Data supplied below:

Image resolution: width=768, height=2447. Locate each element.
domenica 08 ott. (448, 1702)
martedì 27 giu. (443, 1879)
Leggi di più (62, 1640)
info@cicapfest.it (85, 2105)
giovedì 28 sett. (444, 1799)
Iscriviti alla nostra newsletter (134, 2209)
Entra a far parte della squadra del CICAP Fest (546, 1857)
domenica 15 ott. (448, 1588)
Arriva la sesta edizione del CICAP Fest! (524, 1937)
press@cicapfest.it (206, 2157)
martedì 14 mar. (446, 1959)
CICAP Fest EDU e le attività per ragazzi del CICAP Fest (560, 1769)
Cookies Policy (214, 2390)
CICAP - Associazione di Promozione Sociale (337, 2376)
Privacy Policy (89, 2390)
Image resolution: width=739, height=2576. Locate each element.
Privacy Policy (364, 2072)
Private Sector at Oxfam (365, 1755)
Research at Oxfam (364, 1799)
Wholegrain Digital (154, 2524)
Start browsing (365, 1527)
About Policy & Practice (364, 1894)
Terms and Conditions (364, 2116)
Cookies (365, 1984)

End of Data supplied.
Data supplied below:

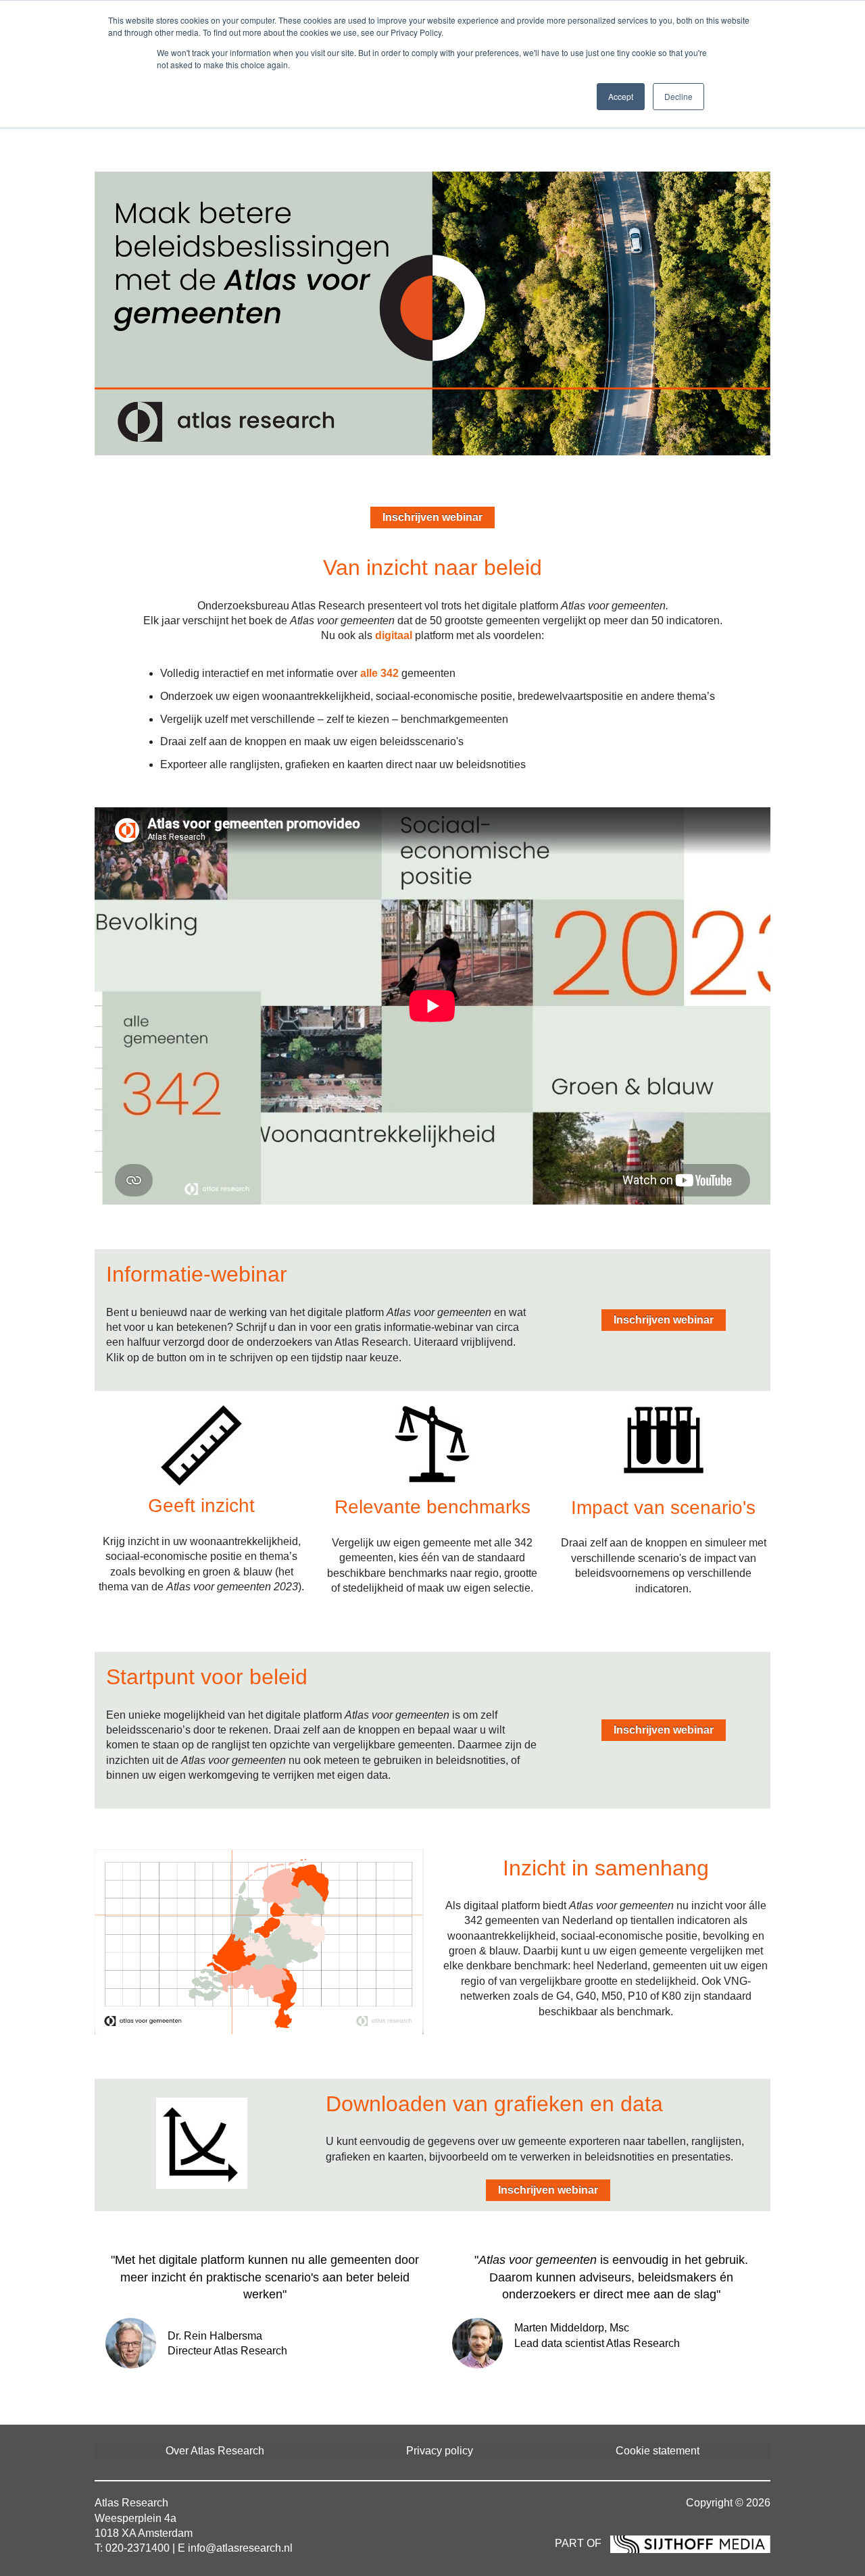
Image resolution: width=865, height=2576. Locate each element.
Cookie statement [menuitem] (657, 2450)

End of Data supplied.

#### What the exercise asks:
Using the entries above, output exactly the lines between the line holding "CICAP - Associazione" and the line holding "Cookies (365, 1984)", end lines included, and nothing more.

#### Reply:
CICAP - Associazione di Promozione Sociale (337, 2376)
Privacy Policy (89, 2390)
Image resolution: width=739, height=2576. Locate each element.
Privacy Policy (364, 2072)
Private Sector at Oxfam (365, 1755)
Research at Oxfam (364, 1799)
Wholegrain Digital (154, 2524)
Start browsing (365, 1527)
About Policy & Practice (364, 1894)
Terms and Conditions (364, 2116)
Cookies (365, 1984)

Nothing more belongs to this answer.